North is at the top; northwest upper right.

These electrical discharges occur 50-90 kilometers above the ground. The sprites in this video are only visible on two frames. Look carefully and you will see the flash of ‘normal’ lightning reflecting off of low lying clouds immediately after the sprites.

 Posted by at 18:50
Apr 152017

I reconfigured the PTO with the planetary camera to get some pictures of Jupiter mid way through the 2017 apparition. My schedule, the full Moon and the weather finally allowed imaging on Thursday the 13th. The delay put Jupiter six days past opposition. However, the weather did more than delay the imaging session. It also cleaned and calmed down the atmosphere. During focusing it was apparent that the ‘seeing’ on Thursday made it one of the better nights. I don’t have a seeing monitor yet so I don’t have any empirical data to support that estimate, but it sure looked like one of the better nights.

Jupiter and Io

After a couple of quick test shots I set up to take a 60 second video every 10 minutes. This is one of the first in the series. It shows Jupiter and its closest large moon Io (eye-Oh).

According to Greek mythology Io was a mortal woman that the Roman god, Jupiter romanced. Once Juno, Jupiter’s wife, found out about the affair she turned Io into a cow.

Jupiter and no Io

The second image is about 2 hours 30 minutes later. Jupiter rotates one full revolution on its axis in 9 hours 55 minutes so the planet has, by now, noticeably rotated. Cloud formations on the left edge on the first image are now well right of center on the second. Also, by then, Io has continued on its orbit and moved off the right edge of the image.
Both of these images have been submitted to NASA’s JunoCam web page to support the Juno mission.

 Posted by at 12:57
Mar 022017

The UFO Galaxy (NGC 2683)[C:199x60s]

This galaxy may or may not be a barred spiral. There is evidence supporting a classical spiral as well as a barred spiral. The galaxy lies about 20 million light years distant in the Lynx constellation. Note the numerous dark dust lanes silhouetted against the combined light of billions of stars. The small spiral galaxy left of the galaxy’s core is PGC 2030408.

Chart generated with Cartes du Ciel

 Posted by at 00:22
Feb 202017

A quick check of the SkySentinel camera detections on Saturday night (the 18th) showed this bolide well to the west of the PTO. I checked the American Meteor Society web page the next morning and the fireball log showed an event (AMS 688-2017) at the approximate time with a list of 70+ reported observations.
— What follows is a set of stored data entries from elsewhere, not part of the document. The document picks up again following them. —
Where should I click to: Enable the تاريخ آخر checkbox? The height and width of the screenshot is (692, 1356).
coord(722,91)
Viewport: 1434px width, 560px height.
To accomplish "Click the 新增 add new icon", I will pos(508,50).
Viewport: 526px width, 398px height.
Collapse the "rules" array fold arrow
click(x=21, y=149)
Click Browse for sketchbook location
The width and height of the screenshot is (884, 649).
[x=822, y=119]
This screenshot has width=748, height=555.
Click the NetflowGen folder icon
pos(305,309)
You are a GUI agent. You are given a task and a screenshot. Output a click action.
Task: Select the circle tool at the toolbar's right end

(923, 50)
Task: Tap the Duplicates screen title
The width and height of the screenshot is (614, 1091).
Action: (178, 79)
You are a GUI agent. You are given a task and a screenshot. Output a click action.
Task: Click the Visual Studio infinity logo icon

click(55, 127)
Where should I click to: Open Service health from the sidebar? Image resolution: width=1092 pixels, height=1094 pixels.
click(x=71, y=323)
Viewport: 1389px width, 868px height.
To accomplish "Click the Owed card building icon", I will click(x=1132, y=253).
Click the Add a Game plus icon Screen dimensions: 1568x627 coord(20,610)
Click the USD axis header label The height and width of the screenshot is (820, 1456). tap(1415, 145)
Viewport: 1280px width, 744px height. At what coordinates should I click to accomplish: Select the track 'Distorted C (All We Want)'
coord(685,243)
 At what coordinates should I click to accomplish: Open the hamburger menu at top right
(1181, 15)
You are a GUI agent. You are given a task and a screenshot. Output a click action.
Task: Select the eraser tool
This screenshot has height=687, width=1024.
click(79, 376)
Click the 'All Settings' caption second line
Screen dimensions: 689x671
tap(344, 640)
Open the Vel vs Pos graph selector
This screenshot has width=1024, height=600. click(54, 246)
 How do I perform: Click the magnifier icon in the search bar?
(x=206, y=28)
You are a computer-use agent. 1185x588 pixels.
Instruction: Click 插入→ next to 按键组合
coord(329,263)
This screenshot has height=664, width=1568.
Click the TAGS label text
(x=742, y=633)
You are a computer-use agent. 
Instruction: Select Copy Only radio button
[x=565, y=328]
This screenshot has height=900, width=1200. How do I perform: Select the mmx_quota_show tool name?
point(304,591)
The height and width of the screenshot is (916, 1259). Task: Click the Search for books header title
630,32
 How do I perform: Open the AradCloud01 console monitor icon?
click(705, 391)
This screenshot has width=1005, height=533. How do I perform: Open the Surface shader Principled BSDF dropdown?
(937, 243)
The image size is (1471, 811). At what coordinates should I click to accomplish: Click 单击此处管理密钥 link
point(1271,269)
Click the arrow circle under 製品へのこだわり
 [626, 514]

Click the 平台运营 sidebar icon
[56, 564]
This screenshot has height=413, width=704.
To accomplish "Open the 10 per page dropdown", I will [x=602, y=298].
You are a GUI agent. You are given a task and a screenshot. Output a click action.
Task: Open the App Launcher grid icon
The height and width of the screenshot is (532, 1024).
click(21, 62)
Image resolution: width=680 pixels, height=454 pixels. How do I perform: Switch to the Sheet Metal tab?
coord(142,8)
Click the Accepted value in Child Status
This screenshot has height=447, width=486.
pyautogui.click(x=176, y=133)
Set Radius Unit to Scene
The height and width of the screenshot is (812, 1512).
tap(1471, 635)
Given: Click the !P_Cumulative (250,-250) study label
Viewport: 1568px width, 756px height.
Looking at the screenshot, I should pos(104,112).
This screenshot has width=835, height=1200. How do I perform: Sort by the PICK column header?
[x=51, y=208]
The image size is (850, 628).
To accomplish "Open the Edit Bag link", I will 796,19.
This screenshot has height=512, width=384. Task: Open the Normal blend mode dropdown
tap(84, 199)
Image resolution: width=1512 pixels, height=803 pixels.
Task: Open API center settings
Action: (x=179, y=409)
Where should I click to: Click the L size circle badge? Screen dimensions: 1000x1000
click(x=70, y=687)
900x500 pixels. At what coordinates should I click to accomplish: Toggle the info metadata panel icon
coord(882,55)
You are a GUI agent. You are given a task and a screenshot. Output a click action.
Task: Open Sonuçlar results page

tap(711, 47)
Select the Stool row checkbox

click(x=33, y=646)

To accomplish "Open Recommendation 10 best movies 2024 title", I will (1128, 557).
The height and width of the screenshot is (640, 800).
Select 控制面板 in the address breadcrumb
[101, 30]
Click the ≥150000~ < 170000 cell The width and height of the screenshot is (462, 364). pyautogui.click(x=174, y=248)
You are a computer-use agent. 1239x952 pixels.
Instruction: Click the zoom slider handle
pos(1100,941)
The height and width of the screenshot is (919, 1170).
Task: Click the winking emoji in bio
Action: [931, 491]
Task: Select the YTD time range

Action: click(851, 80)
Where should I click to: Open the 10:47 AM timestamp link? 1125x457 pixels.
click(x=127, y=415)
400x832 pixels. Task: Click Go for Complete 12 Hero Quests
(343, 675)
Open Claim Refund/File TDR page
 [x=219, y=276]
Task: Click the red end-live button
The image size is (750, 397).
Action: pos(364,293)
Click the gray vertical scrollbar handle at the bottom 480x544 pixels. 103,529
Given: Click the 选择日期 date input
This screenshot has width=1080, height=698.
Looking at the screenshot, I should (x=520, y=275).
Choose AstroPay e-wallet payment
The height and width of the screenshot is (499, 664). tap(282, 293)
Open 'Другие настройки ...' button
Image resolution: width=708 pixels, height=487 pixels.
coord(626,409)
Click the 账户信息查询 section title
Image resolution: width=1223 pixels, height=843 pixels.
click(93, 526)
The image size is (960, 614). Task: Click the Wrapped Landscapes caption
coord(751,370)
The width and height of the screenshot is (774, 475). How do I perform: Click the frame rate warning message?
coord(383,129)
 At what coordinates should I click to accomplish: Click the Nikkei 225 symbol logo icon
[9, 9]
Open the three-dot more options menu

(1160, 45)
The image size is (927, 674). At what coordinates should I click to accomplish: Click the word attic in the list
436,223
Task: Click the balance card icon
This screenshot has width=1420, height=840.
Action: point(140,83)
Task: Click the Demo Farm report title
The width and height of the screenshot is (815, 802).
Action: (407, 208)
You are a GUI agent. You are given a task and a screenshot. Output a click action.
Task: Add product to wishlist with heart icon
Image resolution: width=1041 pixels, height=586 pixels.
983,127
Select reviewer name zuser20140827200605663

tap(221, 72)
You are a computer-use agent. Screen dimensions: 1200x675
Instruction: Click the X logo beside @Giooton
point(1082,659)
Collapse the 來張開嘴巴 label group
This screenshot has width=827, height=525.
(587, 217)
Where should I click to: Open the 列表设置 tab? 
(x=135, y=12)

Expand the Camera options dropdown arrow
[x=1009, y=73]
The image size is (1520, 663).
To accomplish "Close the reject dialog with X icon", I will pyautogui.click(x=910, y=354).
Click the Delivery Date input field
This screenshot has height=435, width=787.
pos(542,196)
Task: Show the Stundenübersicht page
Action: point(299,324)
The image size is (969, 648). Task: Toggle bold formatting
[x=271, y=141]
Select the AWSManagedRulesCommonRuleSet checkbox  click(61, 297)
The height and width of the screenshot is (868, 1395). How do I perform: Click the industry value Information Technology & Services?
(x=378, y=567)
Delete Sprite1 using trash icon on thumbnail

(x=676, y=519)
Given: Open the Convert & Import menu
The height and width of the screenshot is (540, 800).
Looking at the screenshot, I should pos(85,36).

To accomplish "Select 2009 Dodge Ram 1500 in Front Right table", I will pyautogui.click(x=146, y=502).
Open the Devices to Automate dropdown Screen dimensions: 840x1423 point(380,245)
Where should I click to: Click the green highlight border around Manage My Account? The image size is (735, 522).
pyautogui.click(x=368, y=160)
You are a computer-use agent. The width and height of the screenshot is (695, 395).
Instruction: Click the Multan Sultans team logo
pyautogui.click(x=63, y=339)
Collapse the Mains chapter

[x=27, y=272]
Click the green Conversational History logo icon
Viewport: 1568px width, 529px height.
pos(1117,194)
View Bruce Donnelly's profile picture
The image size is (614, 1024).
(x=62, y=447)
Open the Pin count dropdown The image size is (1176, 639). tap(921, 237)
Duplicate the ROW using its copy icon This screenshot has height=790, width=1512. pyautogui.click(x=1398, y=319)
I am still working on posting my detections on the AMS video page, but am having problems. I think the problem is with the format of the videos created by the SkySentinel application.

 Posted by at 14:26
Feb 112017

Comet 45P’s motion over one day brought it above my treeline about an hour earlier than Thursday night. Unfortunately, the Moon’s daily motion brought it higher in the sky and closer to the comet. These combined to lessen the amount of time I could image the comet.

Honda-Mrkos-Pajdusakova (45P) [C:3x300s]

Thursday night the mount was tracking at the sidereal rate. This is the rate the Earth rotates using the stars as the reference. This is why the stars are round after a timed exposure.

An object’s orbit in the solar system can be accurately modeled by 6 numerical values known as orbital elements. Once enough observations of a solar system object are taken, those 6 values can be derived. The Minor Planet Center (MPC) publishes the orbital elements once they are calculated. In this case we are discussing comet 45P and depending on where the comet is in its orbit, the gravitational effects of other objects (say Jupiter or the Earth) can change its orbit and, as a result, the calculated orbital elements. These values can change fairly quickly. My first pointing attempt Friday night left me with an empty image of stars. With the comet nearing the Earth, the orbital elements from Thursday night were no longer accurate and I had to download Friday’s values.

By using the orbital elements published Friday I was able to change the rate and direction the mount moved to match the orbit of the comet. But since the mount is now matching the comet’s movement and not the Earth’s rotation, the stars get streaked. This is why the comet looks natural even though the exposures were 300 seconds long. The image is a stack of three 300 second images.